Although our cohort of sinonasal undifferentiated carcinomas was enriched for IDH2 mutants, it is notable that other significant potential driver events were identified in several of the IDH2-wild-type tumors. Inactivating mutations located within the NOTCH1 PEST regulatory domain lead to increased intracellular Notch expression and may predict therapeutic benefit with γ-secretase inhibitors.33 Interestingly, similar NOTCH1 mutations have been reported in the solid variant of adenoid cystic carcinoma,34 a potential morphologic mimic of sinonasal undifferentiated carcinoma. A MYB-NFIB rearrangement was not detected in the NOTCH1-mutated tumor reported here. SMARCA4 deficiency as a driver event in tumorigenesis has been reported in a variety of undifferentiated carcinomas and sarcomas arising at other sites;35, 36, 37 to our knowledge, this phenomenon has not yet been described in head and neck malignancies, but is not unexpected given the recent recognition of SMARCB1 (INI1)-deficient sinonasal carcinoma,11, 12, 32 with which the SMARCA4-deficient sinonasal carcinoma might be classified.

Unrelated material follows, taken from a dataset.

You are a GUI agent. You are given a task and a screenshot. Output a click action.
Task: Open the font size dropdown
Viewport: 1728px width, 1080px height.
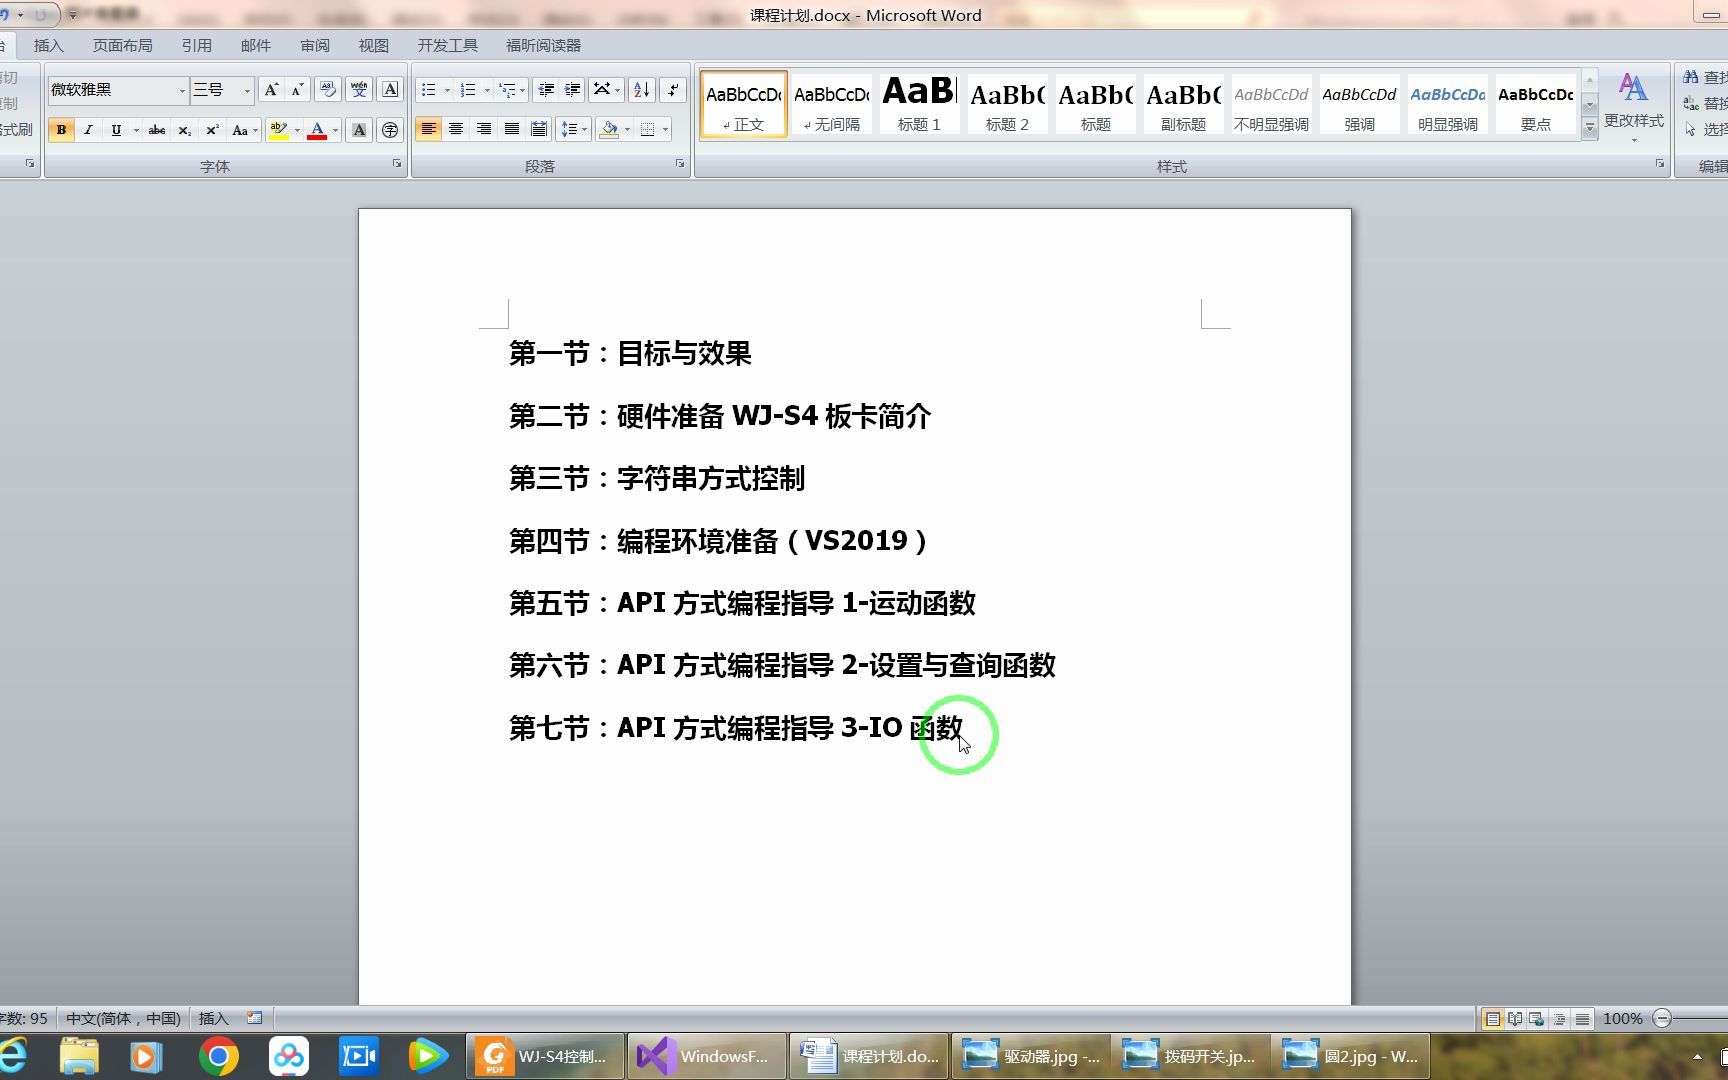click(x=247, y=90)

While the specific association with IDH2 mutations argues that sinonasal undifferentiated carcinoma deserves recognition as an independent diagnostic entity, it remains to be determined whether mutant IDH2 sinonasal undifferentiated carcinoma represents a distinct clinicopathologic entity. The detection of other driver mutations (NOTCH1 gain-of-function, SMARCA4 loss-of-function, and TET2 loss-of-function) suggests that there may be other potential genomically defined subsets within histologically defined sinonasal undifferentiated carcinomas. Limitations of our study include a small cohort and short follow-up time. Given the potential role for targeted inhibitors, pathologists and clinicians should consider sequencing to determine IDH2 status for patients with a diagnosis of sinonasal undifferentiated carcinoma. Multi-institutional studies, including prospective identification of IDH2 mutations and use of basket trials to test the activity of mutant IDH inhibitors in patients with this very rare disease, will be required to determine the true clinical implications of this finding in sinonasal undifferentiated carcinoma. In conclusion, the presence of recurrent IDH2 R172X mutations in sinonasal undifferentiated carcinoma begins to redefine this ‘diagnosis of exclusion’ and opens up genomically driven clinical trial opportunities for patients with this rare and aggressive form of carcinoma.